• HOW TO COMPLETE THIS TASK: When you reach the line in the listing below that contains "You are a computer-use agent. Screen dimensions: 495x286", begin returning lines exactly as written, and stop after the line that contains "The height and width of the screenshot is (489, 451).". Return no other lines.

• SUPPLIED MATERIAL:

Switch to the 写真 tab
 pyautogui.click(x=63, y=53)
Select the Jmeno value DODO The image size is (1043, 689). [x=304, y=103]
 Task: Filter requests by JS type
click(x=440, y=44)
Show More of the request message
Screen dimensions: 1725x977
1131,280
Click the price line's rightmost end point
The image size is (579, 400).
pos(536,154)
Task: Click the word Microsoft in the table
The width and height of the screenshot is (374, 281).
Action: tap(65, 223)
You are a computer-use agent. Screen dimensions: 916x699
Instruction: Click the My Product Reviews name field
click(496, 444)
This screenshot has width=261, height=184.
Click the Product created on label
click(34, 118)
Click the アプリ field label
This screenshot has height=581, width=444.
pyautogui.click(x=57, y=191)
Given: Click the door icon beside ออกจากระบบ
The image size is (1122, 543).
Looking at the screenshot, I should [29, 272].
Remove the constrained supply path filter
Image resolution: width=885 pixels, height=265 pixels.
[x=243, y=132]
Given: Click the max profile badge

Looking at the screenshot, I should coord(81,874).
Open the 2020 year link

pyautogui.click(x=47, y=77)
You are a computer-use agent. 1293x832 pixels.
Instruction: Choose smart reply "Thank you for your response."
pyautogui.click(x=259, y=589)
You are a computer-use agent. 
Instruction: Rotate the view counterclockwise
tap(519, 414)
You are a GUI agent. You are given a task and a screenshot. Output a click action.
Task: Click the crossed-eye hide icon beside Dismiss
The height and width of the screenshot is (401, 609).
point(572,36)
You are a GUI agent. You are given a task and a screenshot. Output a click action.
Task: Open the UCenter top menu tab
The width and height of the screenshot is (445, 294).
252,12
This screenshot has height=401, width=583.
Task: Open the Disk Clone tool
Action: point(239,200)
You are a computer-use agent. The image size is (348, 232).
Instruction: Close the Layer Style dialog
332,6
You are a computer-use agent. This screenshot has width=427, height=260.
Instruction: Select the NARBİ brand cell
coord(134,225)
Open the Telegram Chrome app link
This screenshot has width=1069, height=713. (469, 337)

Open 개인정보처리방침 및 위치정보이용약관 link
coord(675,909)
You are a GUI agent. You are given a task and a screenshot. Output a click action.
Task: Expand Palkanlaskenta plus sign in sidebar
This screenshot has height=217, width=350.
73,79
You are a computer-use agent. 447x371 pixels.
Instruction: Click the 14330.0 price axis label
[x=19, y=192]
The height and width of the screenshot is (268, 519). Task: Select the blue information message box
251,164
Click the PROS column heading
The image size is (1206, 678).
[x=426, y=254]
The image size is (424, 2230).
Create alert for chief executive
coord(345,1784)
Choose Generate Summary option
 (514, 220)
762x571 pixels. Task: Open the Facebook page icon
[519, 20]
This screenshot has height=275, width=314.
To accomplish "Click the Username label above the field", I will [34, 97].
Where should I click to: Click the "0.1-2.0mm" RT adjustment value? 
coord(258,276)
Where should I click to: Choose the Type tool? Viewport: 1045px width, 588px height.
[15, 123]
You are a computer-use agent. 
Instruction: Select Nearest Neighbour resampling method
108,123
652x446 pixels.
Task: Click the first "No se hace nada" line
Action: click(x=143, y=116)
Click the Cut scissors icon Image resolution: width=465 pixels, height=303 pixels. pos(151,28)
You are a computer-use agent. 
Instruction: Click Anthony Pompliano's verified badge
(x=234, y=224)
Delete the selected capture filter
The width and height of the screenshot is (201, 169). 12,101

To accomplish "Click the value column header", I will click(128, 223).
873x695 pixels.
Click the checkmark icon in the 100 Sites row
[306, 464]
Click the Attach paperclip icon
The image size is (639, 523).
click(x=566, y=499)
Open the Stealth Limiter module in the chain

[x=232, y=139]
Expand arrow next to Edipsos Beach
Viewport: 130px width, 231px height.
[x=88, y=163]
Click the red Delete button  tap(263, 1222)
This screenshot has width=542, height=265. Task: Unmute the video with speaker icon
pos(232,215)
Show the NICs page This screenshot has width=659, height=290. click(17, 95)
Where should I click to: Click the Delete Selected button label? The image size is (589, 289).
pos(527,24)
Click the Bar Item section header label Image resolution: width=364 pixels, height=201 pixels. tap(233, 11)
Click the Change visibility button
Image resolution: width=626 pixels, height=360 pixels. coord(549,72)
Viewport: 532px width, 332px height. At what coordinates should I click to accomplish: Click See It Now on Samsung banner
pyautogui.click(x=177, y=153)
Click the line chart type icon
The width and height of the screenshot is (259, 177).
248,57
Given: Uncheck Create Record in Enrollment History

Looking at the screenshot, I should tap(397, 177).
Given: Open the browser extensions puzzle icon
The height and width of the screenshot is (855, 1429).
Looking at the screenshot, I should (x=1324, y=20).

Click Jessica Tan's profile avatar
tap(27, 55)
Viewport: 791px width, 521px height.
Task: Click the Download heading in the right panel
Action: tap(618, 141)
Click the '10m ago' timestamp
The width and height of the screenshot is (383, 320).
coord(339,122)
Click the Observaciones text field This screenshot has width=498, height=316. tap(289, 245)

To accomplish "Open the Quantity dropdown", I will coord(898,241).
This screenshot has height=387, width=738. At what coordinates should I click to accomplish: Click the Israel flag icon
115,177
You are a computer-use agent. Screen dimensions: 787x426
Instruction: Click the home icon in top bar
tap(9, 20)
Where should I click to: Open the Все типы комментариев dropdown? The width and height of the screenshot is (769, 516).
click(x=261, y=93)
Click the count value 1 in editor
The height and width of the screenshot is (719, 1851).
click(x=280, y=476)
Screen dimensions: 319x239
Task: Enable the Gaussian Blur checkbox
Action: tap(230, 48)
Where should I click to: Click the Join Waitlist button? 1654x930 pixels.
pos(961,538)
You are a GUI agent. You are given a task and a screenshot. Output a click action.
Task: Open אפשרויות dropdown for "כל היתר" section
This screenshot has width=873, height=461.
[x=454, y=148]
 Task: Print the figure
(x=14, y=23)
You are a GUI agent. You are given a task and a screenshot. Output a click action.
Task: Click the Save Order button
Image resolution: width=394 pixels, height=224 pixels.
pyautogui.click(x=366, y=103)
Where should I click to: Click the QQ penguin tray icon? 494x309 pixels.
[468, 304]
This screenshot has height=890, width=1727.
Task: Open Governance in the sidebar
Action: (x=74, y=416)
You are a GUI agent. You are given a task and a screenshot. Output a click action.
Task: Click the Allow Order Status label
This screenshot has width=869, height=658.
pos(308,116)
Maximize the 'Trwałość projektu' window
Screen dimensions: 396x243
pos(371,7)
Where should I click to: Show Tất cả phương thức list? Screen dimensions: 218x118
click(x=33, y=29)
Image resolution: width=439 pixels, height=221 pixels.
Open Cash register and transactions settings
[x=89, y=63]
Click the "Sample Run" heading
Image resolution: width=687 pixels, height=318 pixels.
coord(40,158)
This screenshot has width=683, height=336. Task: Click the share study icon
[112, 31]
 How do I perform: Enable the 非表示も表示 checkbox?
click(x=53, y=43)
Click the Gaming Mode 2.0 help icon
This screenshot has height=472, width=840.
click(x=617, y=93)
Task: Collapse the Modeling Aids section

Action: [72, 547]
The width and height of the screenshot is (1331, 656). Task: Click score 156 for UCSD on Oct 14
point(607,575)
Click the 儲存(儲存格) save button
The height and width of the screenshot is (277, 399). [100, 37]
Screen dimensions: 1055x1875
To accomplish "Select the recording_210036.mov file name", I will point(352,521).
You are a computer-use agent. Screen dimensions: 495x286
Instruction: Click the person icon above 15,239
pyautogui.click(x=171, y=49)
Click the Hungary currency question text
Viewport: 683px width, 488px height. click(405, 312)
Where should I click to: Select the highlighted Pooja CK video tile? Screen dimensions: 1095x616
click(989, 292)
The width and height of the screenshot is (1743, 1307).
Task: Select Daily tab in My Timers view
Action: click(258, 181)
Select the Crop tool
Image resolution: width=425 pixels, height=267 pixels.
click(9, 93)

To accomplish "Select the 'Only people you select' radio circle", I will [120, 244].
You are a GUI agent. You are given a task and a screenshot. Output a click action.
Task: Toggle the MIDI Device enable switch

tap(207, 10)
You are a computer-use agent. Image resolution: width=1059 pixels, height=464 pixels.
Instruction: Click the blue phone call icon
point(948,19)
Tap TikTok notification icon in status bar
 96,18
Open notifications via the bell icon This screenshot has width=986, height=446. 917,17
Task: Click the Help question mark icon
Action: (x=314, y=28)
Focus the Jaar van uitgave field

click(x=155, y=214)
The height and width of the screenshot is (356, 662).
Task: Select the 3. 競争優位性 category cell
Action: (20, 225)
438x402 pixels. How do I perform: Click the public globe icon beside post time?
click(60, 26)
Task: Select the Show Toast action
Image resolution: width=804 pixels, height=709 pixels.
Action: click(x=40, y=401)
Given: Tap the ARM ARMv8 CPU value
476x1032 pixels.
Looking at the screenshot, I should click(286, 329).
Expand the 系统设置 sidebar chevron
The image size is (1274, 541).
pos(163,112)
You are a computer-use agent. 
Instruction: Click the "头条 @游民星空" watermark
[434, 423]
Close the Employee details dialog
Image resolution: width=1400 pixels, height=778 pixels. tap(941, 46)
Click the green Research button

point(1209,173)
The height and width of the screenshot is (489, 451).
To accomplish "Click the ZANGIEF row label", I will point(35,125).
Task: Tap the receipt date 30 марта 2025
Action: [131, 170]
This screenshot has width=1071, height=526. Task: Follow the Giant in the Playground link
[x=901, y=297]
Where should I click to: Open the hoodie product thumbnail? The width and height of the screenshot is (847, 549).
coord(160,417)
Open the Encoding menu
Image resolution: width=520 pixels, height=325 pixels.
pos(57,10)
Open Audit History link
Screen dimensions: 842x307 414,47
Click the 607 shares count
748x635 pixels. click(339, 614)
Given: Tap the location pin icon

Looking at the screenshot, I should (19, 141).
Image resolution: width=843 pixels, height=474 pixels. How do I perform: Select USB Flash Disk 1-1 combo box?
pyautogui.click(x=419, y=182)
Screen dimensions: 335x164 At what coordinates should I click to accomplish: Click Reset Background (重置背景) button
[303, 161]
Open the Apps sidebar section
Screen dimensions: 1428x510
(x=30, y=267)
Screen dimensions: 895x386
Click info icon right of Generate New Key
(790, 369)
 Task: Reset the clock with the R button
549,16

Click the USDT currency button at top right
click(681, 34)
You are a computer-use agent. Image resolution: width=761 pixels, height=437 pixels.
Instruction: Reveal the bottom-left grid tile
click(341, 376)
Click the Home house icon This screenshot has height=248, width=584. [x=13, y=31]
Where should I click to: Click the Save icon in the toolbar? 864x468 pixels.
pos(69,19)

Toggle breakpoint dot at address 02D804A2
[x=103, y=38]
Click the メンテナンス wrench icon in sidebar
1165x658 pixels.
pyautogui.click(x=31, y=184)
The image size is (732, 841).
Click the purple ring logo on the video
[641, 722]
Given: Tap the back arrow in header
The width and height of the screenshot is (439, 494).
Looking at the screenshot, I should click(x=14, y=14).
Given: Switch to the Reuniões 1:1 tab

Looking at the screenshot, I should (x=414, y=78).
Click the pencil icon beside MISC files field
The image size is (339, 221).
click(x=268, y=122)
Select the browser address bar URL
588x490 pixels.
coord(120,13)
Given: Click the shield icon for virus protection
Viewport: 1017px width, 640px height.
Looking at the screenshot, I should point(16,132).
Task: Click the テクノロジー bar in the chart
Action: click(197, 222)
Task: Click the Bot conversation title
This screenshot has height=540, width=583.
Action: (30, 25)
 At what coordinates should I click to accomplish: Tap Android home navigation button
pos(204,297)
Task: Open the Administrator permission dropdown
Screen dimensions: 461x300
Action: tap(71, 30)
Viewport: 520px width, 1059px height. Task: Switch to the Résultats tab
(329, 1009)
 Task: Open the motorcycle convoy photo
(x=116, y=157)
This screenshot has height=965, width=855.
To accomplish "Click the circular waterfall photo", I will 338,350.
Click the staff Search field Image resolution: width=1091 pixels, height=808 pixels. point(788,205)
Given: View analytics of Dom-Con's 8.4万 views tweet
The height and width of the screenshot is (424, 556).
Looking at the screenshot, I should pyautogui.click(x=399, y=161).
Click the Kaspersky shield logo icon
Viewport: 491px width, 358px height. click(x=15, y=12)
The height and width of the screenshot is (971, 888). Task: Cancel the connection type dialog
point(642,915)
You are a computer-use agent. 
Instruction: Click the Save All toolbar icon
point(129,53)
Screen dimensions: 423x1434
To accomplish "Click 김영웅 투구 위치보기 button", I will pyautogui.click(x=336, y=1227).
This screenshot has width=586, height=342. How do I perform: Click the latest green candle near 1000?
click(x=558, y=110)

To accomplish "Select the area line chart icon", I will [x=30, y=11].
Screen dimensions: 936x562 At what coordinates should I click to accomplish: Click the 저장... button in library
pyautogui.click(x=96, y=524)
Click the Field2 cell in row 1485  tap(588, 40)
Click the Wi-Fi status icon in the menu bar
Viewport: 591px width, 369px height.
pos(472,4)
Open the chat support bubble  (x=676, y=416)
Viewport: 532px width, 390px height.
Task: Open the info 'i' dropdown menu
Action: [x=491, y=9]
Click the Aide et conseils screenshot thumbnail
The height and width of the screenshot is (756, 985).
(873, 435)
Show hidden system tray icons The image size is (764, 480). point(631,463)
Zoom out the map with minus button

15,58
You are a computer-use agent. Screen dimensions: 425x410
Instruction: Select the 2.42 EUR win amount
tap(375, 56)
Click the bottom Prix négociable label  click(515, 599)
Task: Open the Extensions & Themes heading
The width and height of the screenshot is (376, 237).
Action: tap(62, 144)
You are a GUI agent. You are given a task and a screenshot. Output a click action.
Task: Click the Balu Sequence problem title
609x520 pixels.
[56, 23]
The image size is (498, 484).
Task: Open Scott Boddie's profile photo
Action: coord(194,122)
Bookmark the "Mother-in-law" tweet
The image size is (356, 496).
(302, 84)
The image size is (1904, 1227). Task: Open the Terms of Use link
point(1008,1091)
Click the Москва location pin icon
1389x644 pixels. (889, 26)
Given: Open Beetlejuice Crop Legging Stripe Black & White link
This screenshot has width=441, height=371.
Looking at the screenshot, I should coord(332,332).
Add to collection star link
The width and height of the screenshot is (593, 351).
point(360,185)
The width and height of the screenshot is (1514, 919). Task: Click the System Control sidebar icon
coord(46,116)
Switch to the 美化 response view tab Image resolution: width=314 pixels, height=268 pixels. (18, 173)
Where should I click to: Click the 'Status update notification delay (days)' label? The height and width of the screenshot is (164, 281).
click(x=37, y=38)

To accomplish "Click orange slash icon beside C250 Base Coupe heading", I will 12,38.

• RESULT OF THE TASK:
You are a computer-use agent. Screen dimensions: 495x286
Instruction: Click the person icon above 15,239
pyautogui.click(x=171, y=49)
Click the Hungary currency question text
Viewport: 683px width, 488px height. click(405, 312)
Where should I click to: Select the highlighted Pooja CK video tile? Screen dimensions: 1095x616
click(989, 292)
The width and height of the screenshot is (1743, 1307).
Task: Select Daily tab in My Timers view
Action: click(258, 181)
Select the Crop tool
Image resolution: width=425 pixels, height=267 pixels.
click(9, 93)

To accomplish "Select the 'Only people you select' radio circle", I will [120, 244].
You are a GUI agent. You are given a task and a screenshot. Output a click action.
Task: Toggle the MIDI Device enable switch

tap(207, 10)
You are a computer-use agent. Image resolution: width=1059 pixels, height=464 pixels.
Instruction: Click the blue phone call icon
point(948,19)
Tap TikTok notification icon in status bar
 96,18
Open notifications via the bell icon This screenshot has width=986, height=446. 917,17
Task: Click the Help question mark icon
Action: (x=314, y=28)
Focus the Jaar van uitgave field

click(x=155, y=214)
The height and width of the screenshot is (356, 662).
Task: Select the 3. 競争優位性 category cell
Action: (20, 225)
438x402 pixels. How do I perform: Click the public globe icon beside post time?
click(60, 26)
Task: Select the Show Toast action
Image resolution: width=804 pixels, height=709 pixels.
Action: click(x=40, y=401)
Given: Tap the ARM ARMv8 CPU value
476x1032 pixels.
Looking at the screenshot, I should click(286, 329).
Expand the 系统设置 sidebar chevron
The image size is (1274, 541).
pos(163,112)
You are a computer-use agent. 
Instruction: Click the "头条 @游民星空" watermark
[434, 423]
Close the Employee details dialog
Image resolution: width=1400 pixels, height=778 pixels. tap(941, 46)
Click the green Research button

point(1209,173)
The height and width of the screenshot is (489, 451).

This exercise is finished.